Coding Models: enterprise & open-source
Una panoramica comparativa dei modelli che oggi contano per scrivere codice, con un'attenzione particolare a come si integrano in pipeline enterprise reali. Il modulo 3 ha insegnato a scegliere con criterio; questo modulo popola la shortlist con nomi concreti.
1. Cosa rende un modello buono per il coding
Non esiste un singolo numero. Un modello "buono per il coding" è quello che, sul tuo stack, dentro il tuo flusso, produce output che passano i tuoi test. Detto questo, alcune capacità sono trasversalmente importanti.
Capacità rilevanti
- Long context. Leggere file grandi, più file insieme, contesto di repo. Da 100k token in su è territorio utile; i modelli top arrivano a 1M+ token.
- Tool use / function calling. Chiamare funzioni esterne in modo affidabile (leggi file, esegui comando, interroga DB). Requisito per qualsiasi agente.
- Reasoning multi-step. Capacità di scomporre un problema e iterare. Cruciale per bug complessi e refactoring non banali.

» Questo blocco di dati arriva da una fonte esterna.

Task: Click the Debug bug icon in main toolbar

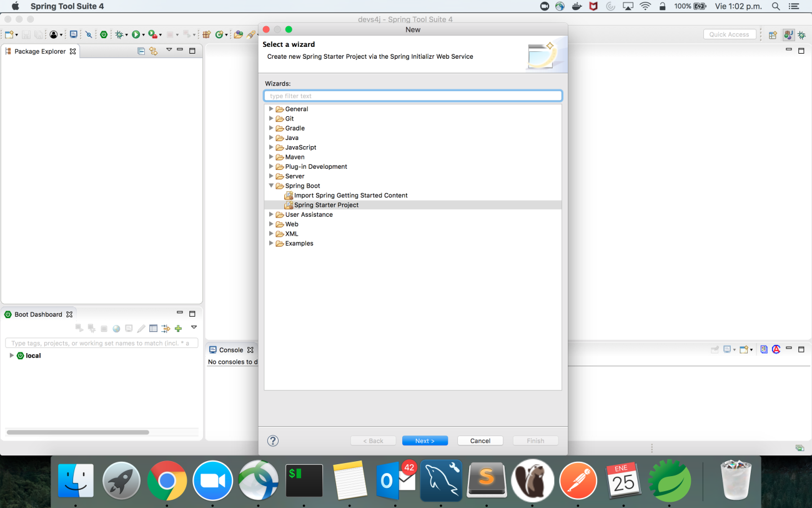Action: (119, 35)
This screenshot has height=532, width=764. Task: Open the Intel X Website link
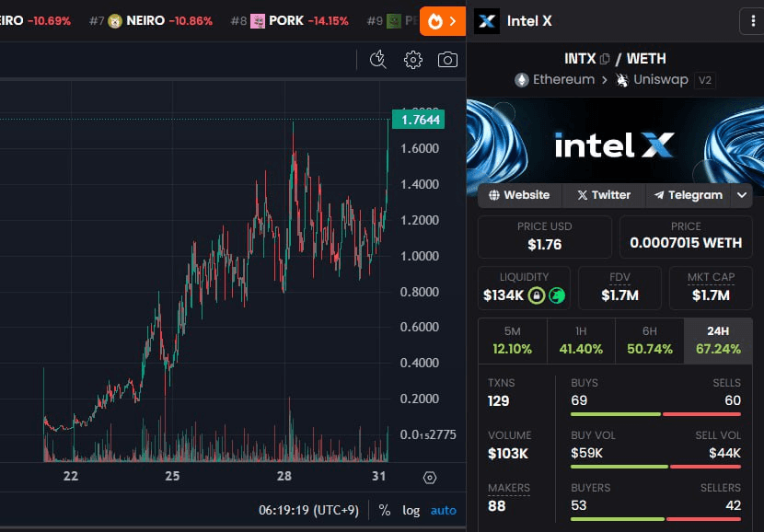[x=519, y=195]
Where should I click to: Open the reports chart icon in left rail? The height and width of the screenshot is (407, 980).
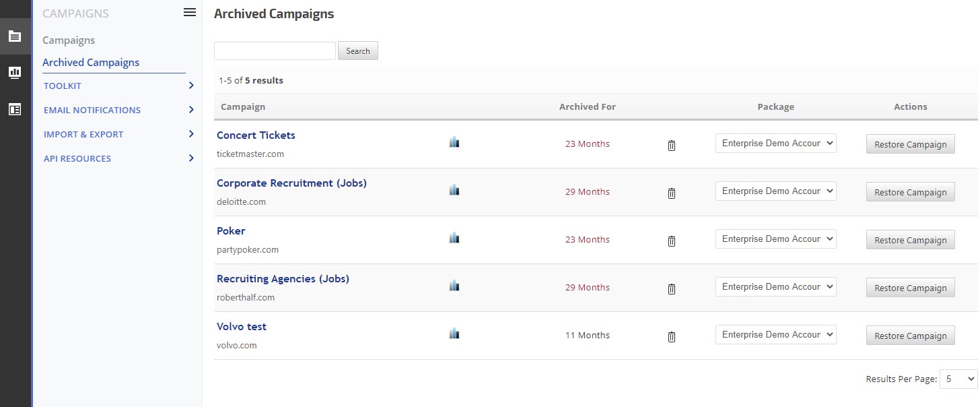point(15,73)
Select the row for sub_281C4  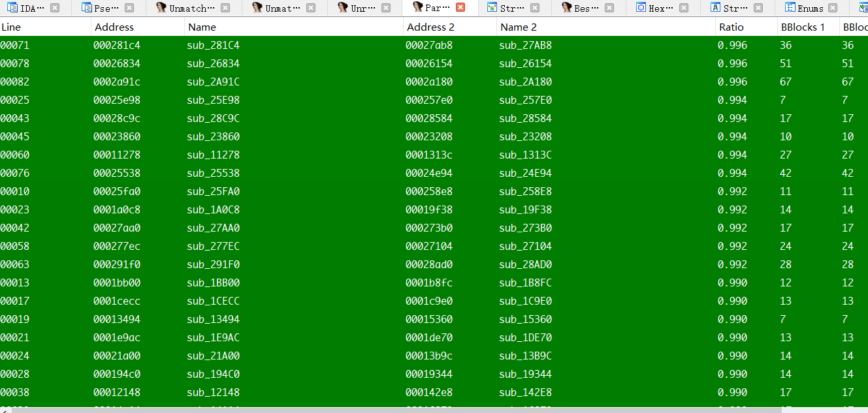pos(434,45)
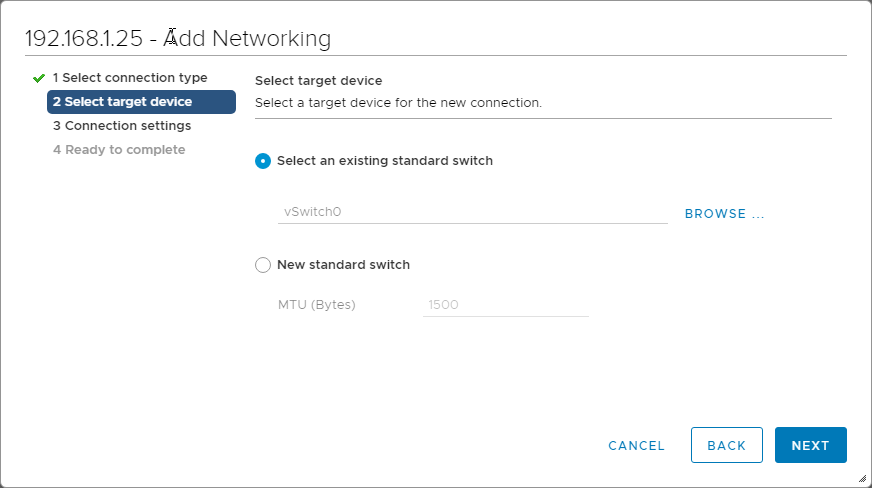
Task: Click the MTU field showing 1500
Action: coord(506,305)
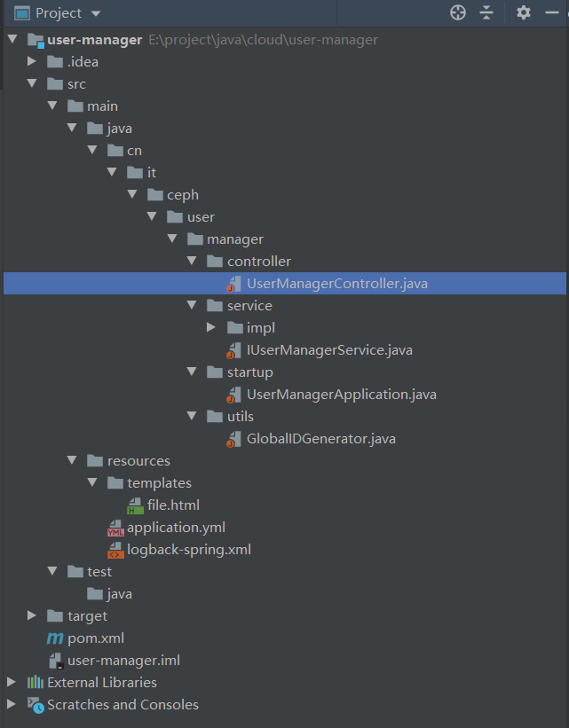This screenshot has height=728, width=569.
Task: Click the locate/select opened file crosshair icon
Action: point(458,13)
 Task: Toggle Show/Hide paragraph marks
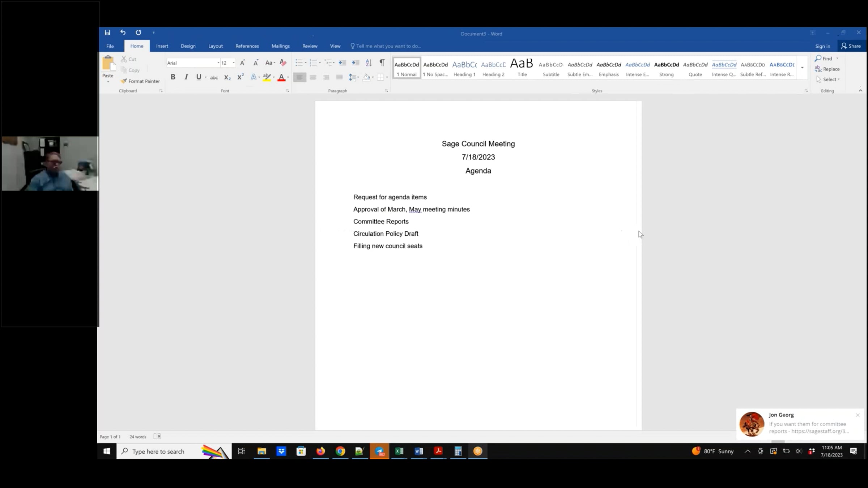tap(382, 63)
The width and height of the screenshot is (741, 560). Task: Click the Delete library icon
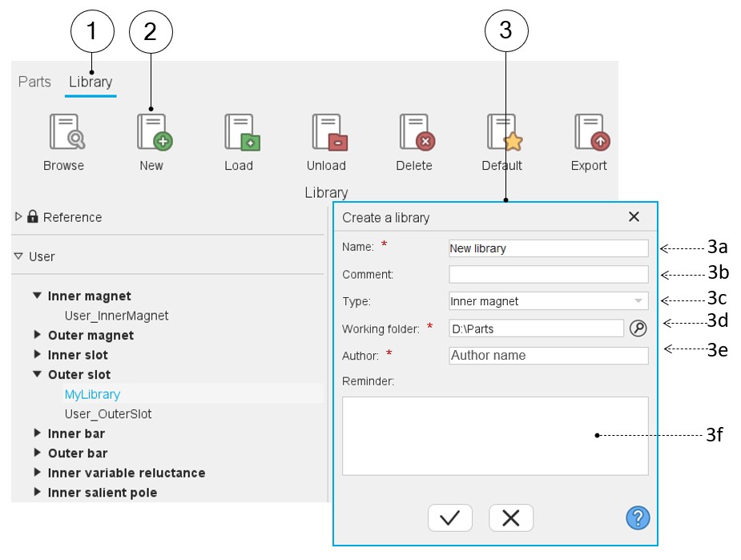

- Fill-in-the-middle (FIM). Completare codice in mezzo a un file, non solo in fondo. Fondamentale per l'autocompletion interattiva.
- Instruction following. Rispettare vincoli (es. "niente nuove dipendenze", "mantieni questa firma pubblica"). I modelli specializzati spesso sono più "bravi" ma meno "ubbidienti".
- Multilingua sui linguaggi rari. Ottima performance su Python e JS è comune; Rust, Kotlin, SQL dialect specifici, COBOL sono dove i modelli si differenziano.
2. Modelli frontier (enterprise closed)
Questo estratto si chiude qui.